No blinded or randomized studies were identified—other than one prospective case series, all were retrospective observational studies. Only two studies provided more than “very low” quality evidence (see Table, Supplementary Digital Content 5, Risk of bias assessments, at). Most comparative studies were limited by differences between groups (injury burden, additional in-transit interventions, or in-hospital treatment) without control by case matching or statistical methods. Common limitations of case series included lack of a clear research question, pooling of trauma and non-trauma patients, small numbers, and lack of robust clinical outcome measures.

Long-term mortality

Long-term mortality among PHBP recipients varied from 8% to 52% (Fig. 2A). This analysis included unpublished absolute survival data for one cohort study (35-i) (J. Brown. 2015, pers. comm. June 08). One study reported 67% mortality among six subjects, but was excluded from analysis due to 60% loss to follow-up (15). Early studies reported loss to follow-up of 18% (12) and 20% (14). Later studies either minimized such losses through design or improved record keeping or (particularly when published in abstract) had insufficient information to allow loss to follow-up to be assessed. In studies from military operations in Afghanistan survival of non-coalition casualties was reported up to point of transfer to host nation medical facilities (up to 47% of study population). Significant post-transfer mortality was considered unlikely as patients were only transferred once in established recovery (42, 43). The pooled mortality estimate of 32% (95% CI: 26%–38%) exceeds the 23% mortality reported in profoundly hypotensive (SBP < 90 mm Hg) trauma patients treated without PHBP (44, 45) and provides no obvious evidence of benefit. Meta-analysis of uncorrected mortality data was performed, using matched data where available. PHBP receipt was not associated with reduced mortality (OR for mortality: 1.29, 95% CI: 0.84–1.96) (Fig. 3A). Heterogeneity was substantial (I² = 63%). Limiting the meta-analysis to matched studies provided no evidence of benefit (Fig. 3B). Only three studies reported mortality adjusted for confounders (Fig. 4A)(35, 36, 46). These were not combined statistically.

Fig. 2.

Mortality among PHBP recipients.

A, Overall; B, within 24 h. Gray bars: case series. Black bars: cohort studies. Solid bars: trauma patients. Hashed bars: studies including both trauma and non-trauma patients. Unfilled bars: subgroup analyses or patients drawn from a larger series, published separately (not included in estimation of mortality). Pooled estimate of mortality shown with 95% confidence interval. PHBP indicates prehospital blood products.

Fig. 3.

Meta-analysis of unadjusted risk of mortality.

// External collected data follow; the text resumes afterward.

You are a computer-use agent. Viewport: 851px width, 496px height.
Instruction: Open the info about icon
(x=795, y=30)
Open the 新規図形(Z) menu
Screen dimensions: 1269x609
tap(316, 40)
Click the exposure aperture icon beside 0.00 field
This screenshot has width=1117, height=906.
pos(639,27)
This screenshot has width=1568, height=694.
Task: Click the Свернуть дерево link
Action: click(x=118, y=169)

A, All comparative studies. B, Studies with matched cohorts.

Fig. 4.

Forest plot of adjusted mortality.

A, Overall; B, at 24 h. Data shown for adjusted odds ratios, other than Brown et al. (35) which shows hazard ratio. ▪: data from main study; ♦: data from subgroup analysis.

Matched cohort studies (35-ii, 40) reported markedly lower mortality among PHBP recipients than the unmatched PHBP cohorts from which they were drawn (35-i, 41). This may indicate tasking of more capable assets to casualties with more severe injuries, resulting in fewer non-recipient matches as injury burden increases. If so, matched studies will underestimate mortality among PHBP recipients but may also underestimate the potential effect size of PHBP due to the exclusion of patients at greater risk of death, among whom a survival benefit might be more evident.

Seven cohort studies reported mortality (Fig. 3A). Only one study found an association between PHBP receipt and absolute survival (40), whereas three reported increased absolute mortality (35-i (unpublished data), 37, 46). However, the mortality difference reported in the first of these (35-i) was lost when only matched patients were considered (35-ii).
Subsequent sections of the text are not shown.